The Center for Public Interest study found that the typical appetizer, entree and dessert at a restaurant has 1,000 calories Ė that is each, not a total for the entire meal. Still, Is it possible to eat healthy or even slim down while dining out? Here are a few tips that may help you when ordering off the menu:

Shocker #1 Steamed veggies are high in fat?
Fat is what sells food in restaurants. Every order of spinach made gets about 2 ounces of butter in most restaurants. That's 4 tablespoons, which adds 45 grams of fat (32 grams saturated) and 400 calories to a single side dish. If you want to eat out and still lose weight, you need to be a forensic diner: Ask a lot of questions and make a lot of requests. Grilled veggies don't fare any better. They either get an oil-based marinade or are brushed with oil before grilling and re-brushed on the plate so they look prettier. Savvy-Diner Strategy: Order your veggies steamed or grilled and make clear to your server that you want no butter or oil added at any stage of preparation.
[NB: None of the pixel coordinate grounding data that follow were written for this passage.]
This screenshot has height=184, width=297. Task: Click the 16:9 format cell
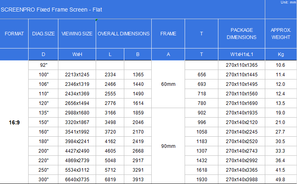(x=14, y=122)
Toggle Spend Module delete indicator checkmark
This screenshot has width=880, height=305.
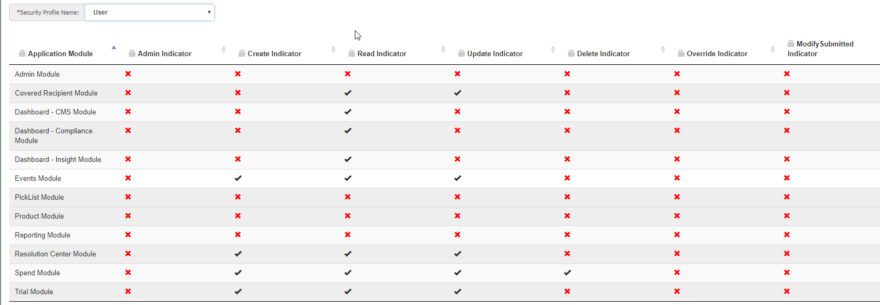pyautogui.click(x=567, y=273)
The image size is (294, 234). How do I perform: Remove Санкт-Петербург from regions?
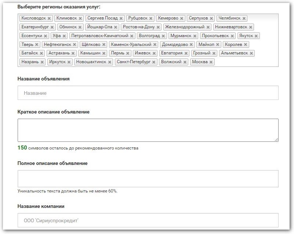(x=154, y=62)
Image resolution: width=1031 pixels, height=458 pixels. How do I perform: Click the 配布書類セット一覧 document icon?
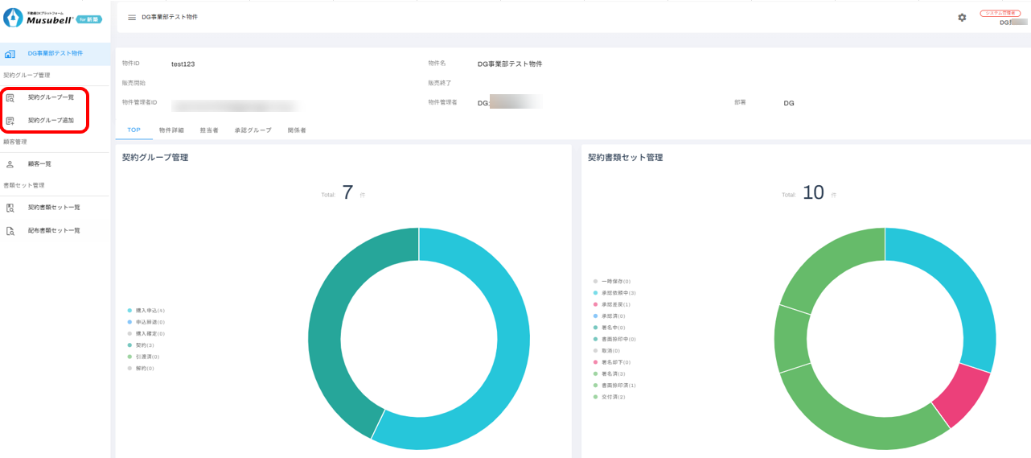pos(10,231)
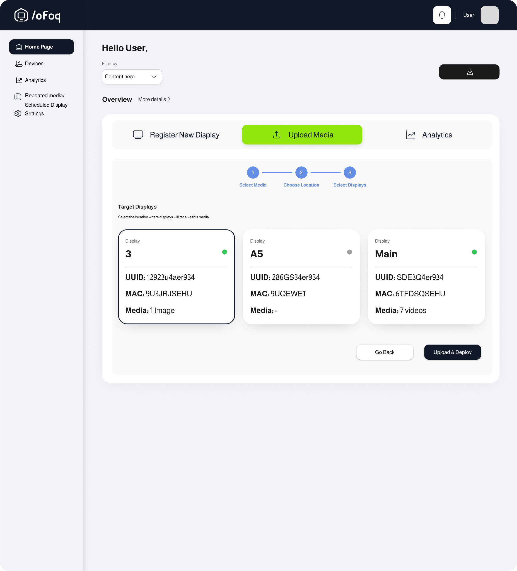Select the Display 3 card
This screenshot has height=571, width=517.
176,276
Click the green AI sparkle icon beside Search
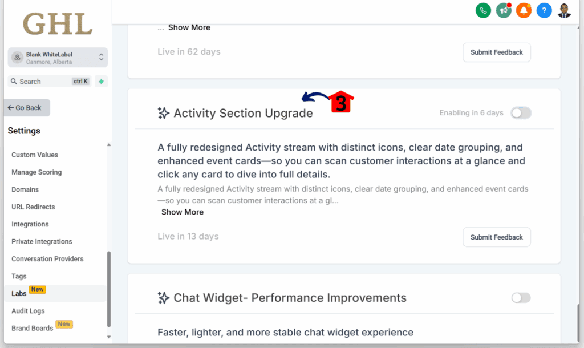The width and height of the screenshot is (584, 348). tap(101, 82)

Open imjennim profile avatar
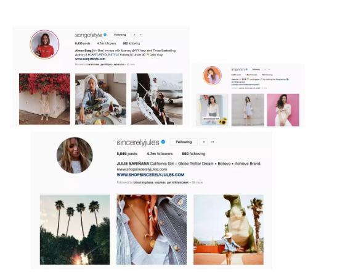pyautogui.click(x=212, y=75)
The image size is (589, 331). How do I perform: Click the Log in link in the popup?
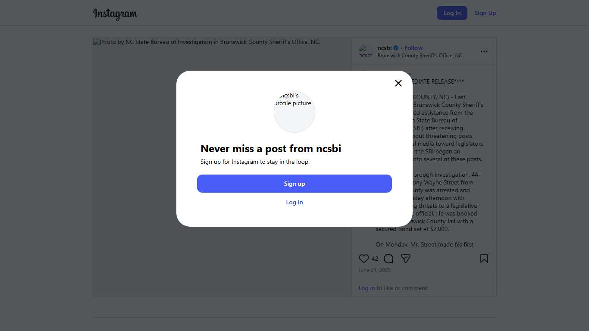[x=295, y=202]
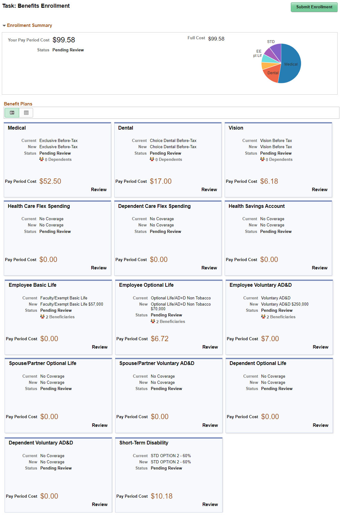
Task: Review the Medical plan
Action: tap(99, 190)
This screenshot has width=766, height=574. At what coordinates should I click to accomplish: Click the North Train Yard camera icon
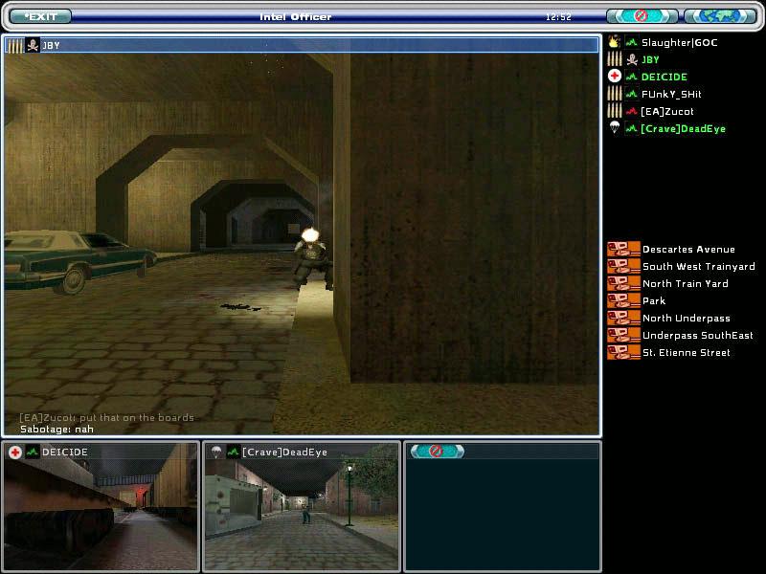pos(623,284)
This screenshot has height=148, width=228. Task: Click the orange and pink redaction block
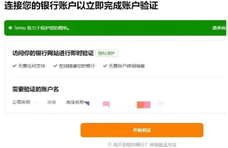click(x=144, y=105)
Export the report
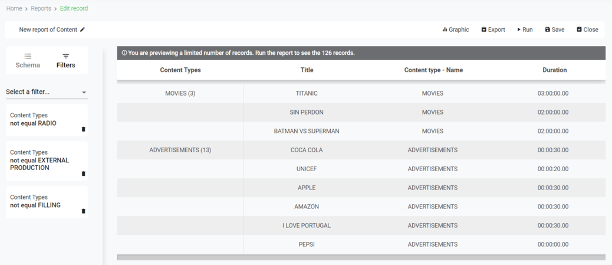 [x=493, y=30]
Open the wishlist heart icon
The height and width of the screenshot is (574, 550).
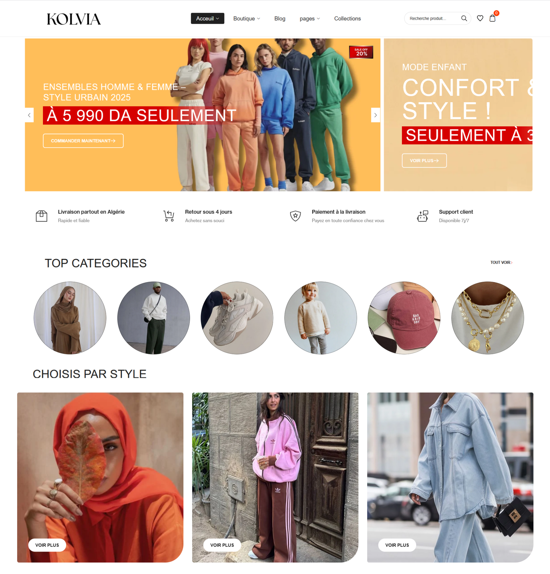pos(480,18)
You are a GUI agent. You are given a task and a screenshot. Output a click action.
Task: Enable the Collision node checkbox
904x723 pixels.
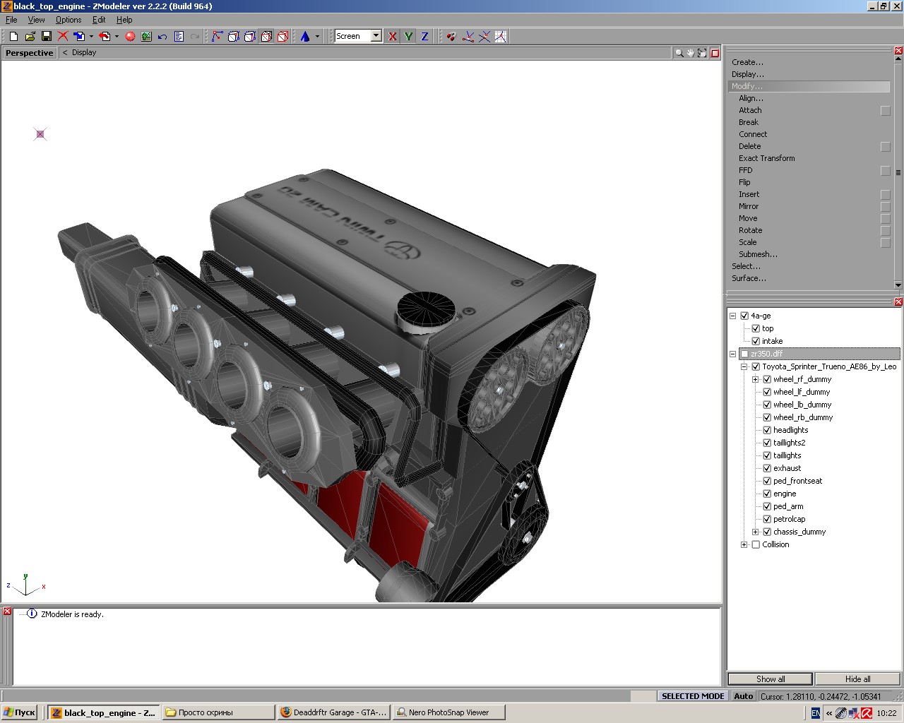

Shocker #2 Are egg-white omelets better?
If you've been to a fancy buffet brunch with an omelet bar, you've seen the chef generously ladle a clear liquid into the pan before making your mushroom-and-spinach favorite. The liquid is fat and the ladle holds at least 2 tablespoons. That's 22 grams of fat (16 grams saturated) and 200 calories added to an otherwise healthful dish. Savvy-Diner Strategy: Ask for your eggs to be prepared without butter or any other kind of fat. Let your server know that you're aware the dish may not look as attractive as one that's been fried.

Shocker #3 What if I order "plain" toasted buns?
That toast is covered in butter (or worse). Butter or other fat is added to bread a lot more often than you know. It's common to slap sandwich buns with some form of grease to keep them from sticking to the flattop grill. You may think you're having a plain grilled chicken sandwich, but there's a good chance those wheat buns were smeared with margarine before being toasted, giving them that pretty golden color on the outside. This adds 5.5 fat grams (4 grams saturated) and 50 calories. Savvy-Diner Strategy: Ask that your bun or bread be toasted "dry."